Aim of the task: Quote all of the data below exactly, please.

══════════

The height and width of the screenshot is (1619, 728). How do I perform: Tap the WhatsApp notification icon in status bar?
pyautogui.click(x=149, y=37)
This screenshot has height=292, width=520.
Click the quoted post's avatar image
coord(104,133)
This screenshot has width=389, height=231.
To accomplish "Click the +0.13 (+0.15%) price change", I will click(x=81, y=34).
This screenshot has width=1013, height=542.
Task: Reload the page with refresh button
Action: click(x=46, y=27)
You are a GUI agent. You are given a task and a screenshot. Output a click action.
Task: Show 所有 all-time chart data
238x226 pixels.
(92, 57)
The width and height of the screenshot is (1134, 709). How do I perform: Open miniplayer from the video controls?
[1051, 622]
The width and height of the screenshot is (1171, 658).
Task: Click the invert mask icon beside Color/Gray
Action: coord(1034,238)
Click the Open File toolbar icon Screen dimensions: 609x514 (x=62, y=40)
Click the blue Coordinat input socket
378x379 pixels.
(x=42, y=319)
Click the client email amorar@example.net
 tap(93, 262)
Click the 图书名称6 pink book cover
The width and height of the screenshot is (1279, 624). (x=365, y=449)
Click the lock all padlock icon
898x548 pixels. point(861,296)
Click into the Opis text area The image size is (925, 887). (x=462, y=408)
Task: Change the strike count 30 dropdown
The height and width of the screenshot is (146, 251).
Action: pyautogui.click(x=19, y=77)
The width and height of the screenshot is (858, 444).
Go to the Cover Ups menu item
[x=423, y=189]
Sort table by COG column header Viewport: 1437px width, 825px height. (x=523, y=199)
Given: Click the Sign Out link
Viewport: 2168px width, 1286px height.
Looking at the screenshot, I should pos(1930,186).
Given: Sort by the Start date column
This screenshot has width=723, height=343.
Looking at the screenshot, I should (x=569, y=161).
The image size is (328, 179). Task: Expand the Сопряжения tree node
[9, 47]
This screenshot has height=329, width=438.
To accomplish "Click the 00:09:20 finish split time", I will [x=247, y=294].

══════════

Response to the task:
The height and width of the screenshot is (1619, 728). How do I perform: Tap the WhatsApp notification icon in status bar?
pyautogui.click(x=149, y=37)
This screenshot has height=292, width=520.
Click the quoted post's avatar image
coord(104,133)
This screenshot has width=389, height=231.
To accomplish "Click the +0.13 (+0.15%) price change", I will click(x=81, y=34).
This screenshot has width=1013, height=542.
Task: Reload the page with refresh button
Action: click(x=46, y=27)
You are a GUI agent. You are given a task and a screenshot. Output a click action.
Task: Show 所有 all-time chart data
238x226 pixels.
(92, 57)
The width and height of the screenshot is (1134, 709). How do I perform: Open miniplayer from the video controls?
[1051, 622]
The width and height of the screenshot is (1171, 658).
Task: Click the invert mask icon beside Color/Gray
Action: coord(1034,238)
Click the Open File toolbar icon Screen dimensions: 609x514 (x=62, y=40)
Click the blue Coordinat input socket
378x379 pixels.
(x=42, y=319)
Click the client email amorar@example.net
 tap(93, 262)
Click the 图书名称6 pink book cover
The width and height of the screenshot is (1279, 624). (x=365, y=449)
Click the lock all padlock icon
898x548 pixels. point(861,296)
Click into the Opis text area The image size is (925, 887). (x=462, y=408)
Task: Change the strike count 30 dropdown
The height and width of the screenshot is (146, 251).
Action: pyautogui.click(x=19, y=77)
The width and height of the screenshot is (858, 444).
Go to the Cover Ups menu item
[x=423, y=189]
Sort table by COG column header Viewport: 1437px width, 825px height. (x=523, y=199)
Given: Click the Sign Out link
Viewport: 2168px width, 1286px height.
Looking at the screenshot, I should pos(1930,186).
Given: Sort by the Start date column
This screenshot has width=723, height=343.
Looking at the screenshot, I should (x=569, y=161).
The image size is (328, 179). Task: Expand the Сопряжения tree node
[9, 47]
This screenshot has height=329, width=438.
To accomplish "Click the 00:09:20 finish split time", I will [x=247, y=294].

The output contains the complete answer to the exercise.